The obvious advantage is that Cuba’s extremely limited private industry is dominated by bed-and-breakfasts called casas particulares; they are permitted by the communist government to encourage tourism (mostly from Canada), to avoid spending on big infrastructure projects and to share the sector’s gains with citizens.

But the real reason that Airbnb will do well is its arms-length distance from any actual property. As a platform company, it connects customers to people with real estate to sublet, but doesn’t get involved with too many questions about that real estate and who owns it.

As tense US relations with Cuba relax, many companies are eager to to invest and market their products to Cuba’s 11.5 million citizens.

Some of AirBnB’s Havana listings.
Some of AirBnB’s Havana listings.

Executives say a major obstacle in their way is a hangover from the two countries’ break-up: Competing claims for damages dating back to when the Cuban government seized US property on the island after the revolution. Resolving those claims will be tricky, but doing so is a legal precondition to lifting the trade embargo on business with Cuba—and giving companies confidence to invest there.

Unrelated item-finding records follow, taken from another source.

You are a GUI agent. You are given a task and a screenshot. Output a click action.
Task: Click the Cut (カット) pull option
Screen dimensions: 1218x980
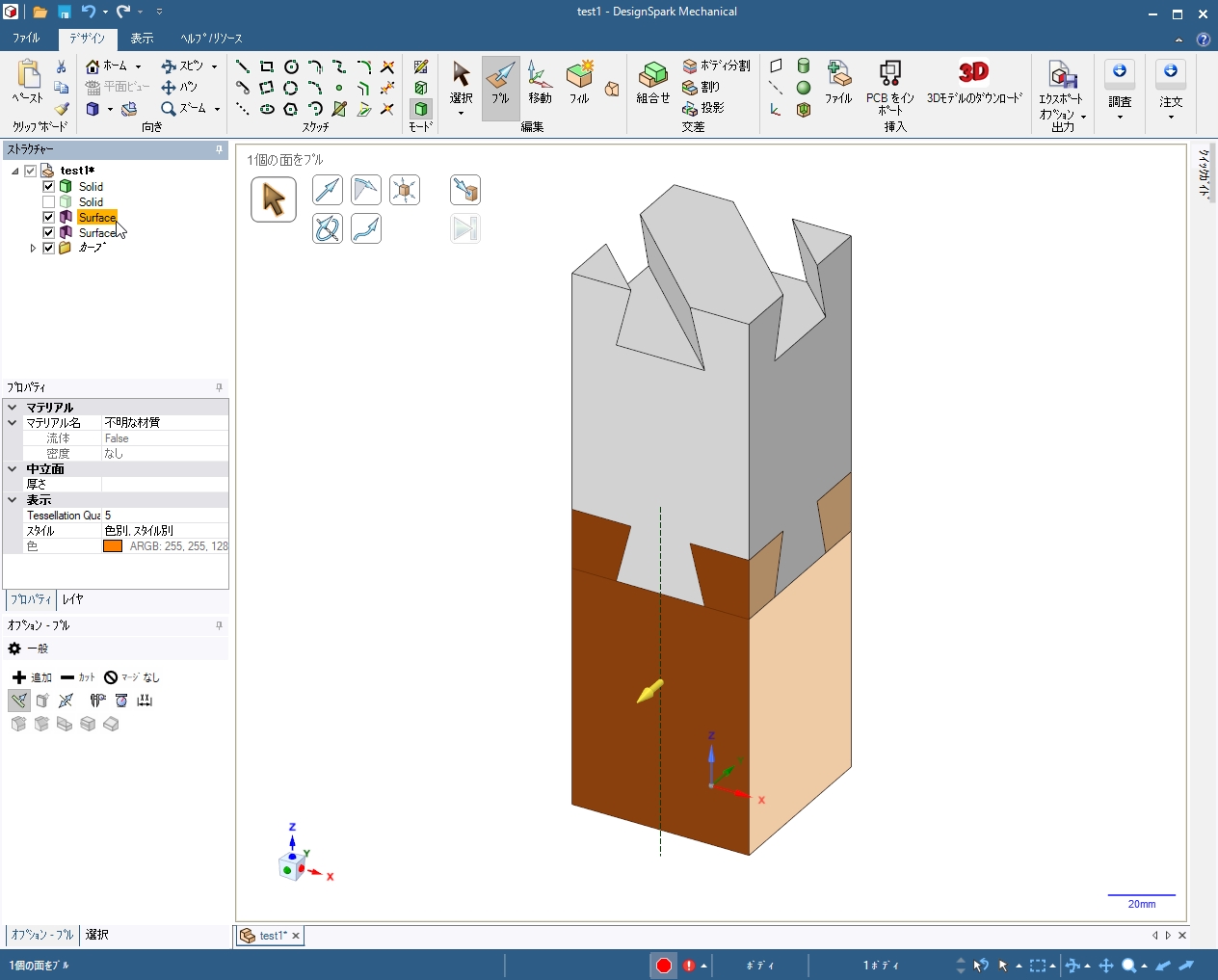(x=77, y=677)
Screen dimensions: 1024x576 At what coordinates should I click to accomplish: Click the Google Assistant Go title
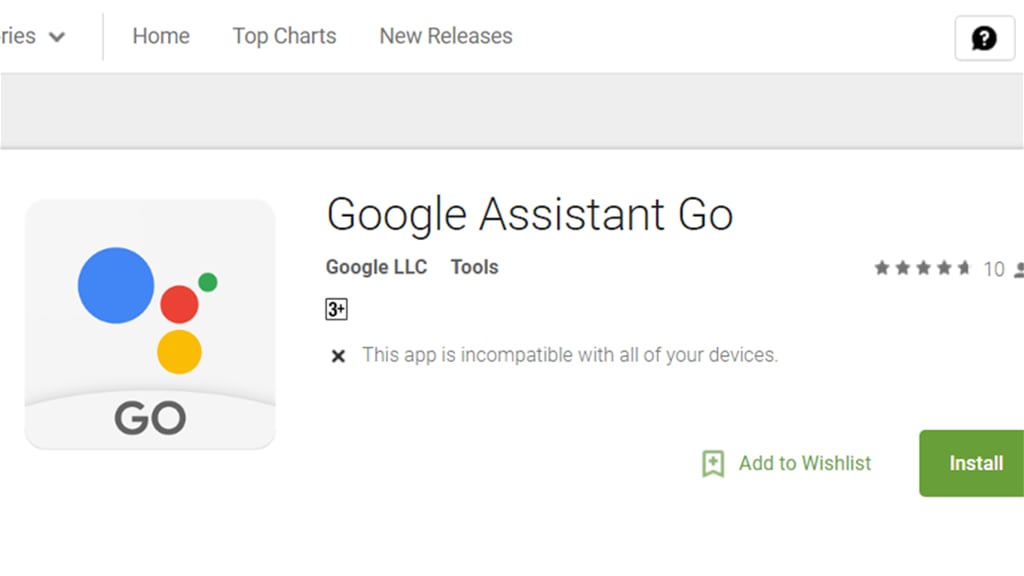pos(530,214)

Airbnb’s investment, however, manages to skirt this issue. It is simply the time it took to negotiate the right to operate with the Cuban government, and it doesn’t need to ship goods—or worry at all about who owned the houses it lists before 1959, or who will make claims on them in the future. Sometimes, that lack of investigation into real estate ownership has led to trouble, since in some places leases don’t allow sub-leasing—in New York City, for example, the platform has come under scrutiny and been accused of abetting hotel law violations.

But with a flood of tourists overwhelming Cuba’s limited hotels, the Cuban government is eager to give potential visitors other options for accommodation. Whether many  hosts use the platform remains to be seen—while there are already more than 165 listings for Airbnb spots in Havana, only 14% of Cubans have internet access, mainly through internet cafes where an hour’s access costs $4.50—an high rate in a country with an average monthly income of $20.